In the previous chapter, we set up our Vue JS app. In this chapter, we are going to set the routing of our application. Routing means which component should be loaded when a specific URL is accessed. Vue JS runs on components, each page you see in a SPA is a component.

Video tutorial (routing):

For this purpose, first, let’s install the routing library. Run the following command in your CMD opened in the web folder:

> npm install vue-router

Then open your web/src/main.js file and paste the following lines in it:

// import the vue router necessary functions
import { createRouter, createWebHistory } from 'vue-router'

There are a lot of other functions too in the vue-router library, but we need only 2, so we are importing only the methods we need. Then you need to create an array where we will define all our components and their paths.

// Define some routes
// Each route should map to a component.
const routes = [
];

We will define our components and their path in this array. Once they are defined, Vue JS will automatically render the component when that path is accessed from the URL.

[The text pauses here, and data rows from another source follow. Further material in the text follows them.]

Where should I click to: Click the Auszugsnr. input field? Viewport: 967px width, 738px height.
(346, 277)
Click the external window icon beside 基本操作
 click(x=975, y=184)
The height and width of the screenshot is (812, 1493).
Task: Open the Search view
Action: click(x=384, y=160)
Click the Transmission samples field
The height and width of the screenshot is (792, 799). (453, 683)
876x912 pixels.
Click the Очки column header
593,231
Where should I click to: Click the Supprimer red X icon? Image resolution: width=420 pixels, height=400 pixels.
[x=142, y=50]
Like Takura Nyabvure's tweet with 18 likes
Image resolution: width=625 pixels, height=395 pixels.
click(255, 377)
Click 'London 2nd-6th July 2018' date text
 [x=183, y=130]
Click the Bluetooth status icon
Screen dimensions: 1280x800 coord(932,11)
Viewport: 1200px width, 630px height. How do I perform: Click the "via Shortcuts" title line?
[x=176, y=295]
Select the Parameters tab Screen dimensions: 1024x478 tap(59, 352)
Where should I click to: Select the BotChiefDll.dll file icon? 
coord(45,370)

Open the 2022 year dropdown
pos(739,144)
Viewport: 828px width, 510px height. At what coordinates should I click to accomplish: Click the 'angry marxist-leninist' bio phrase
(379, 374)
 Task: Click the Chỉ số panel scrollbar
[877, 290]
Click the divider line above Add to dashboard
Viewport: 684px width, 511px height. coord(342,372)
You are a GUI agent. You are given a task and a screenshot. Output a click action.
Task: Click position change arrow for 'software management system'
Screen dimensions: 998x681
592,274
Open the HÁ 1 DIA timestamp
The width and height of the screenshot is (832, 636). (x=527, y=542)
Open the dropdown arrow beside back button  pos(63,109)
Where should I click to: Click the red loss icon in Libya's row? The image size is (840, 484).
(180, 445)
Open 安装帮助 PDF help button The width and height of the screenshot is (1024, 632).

Then we need to create a routes object that will create a router instance.

// Create the router instance and pass the `routes` option
// You can pass in additional options here, but let's
// keep it simple for now.
const router = createRouter({
    // Provide the history implementation to use. We are using the hash history for simplicity here.
    history: createWebHistory(),
    routes, // short for `routes: routes`
})

After that, we need to tell our Vue JS app to use these routing. So, replace the following lines:

createApp(App).mount('#app')

With the following:

const app = createApp(App)
app.use(router)
app.mount('#app')

At this point, you will see no change in the output because we haven’t defined any route yet.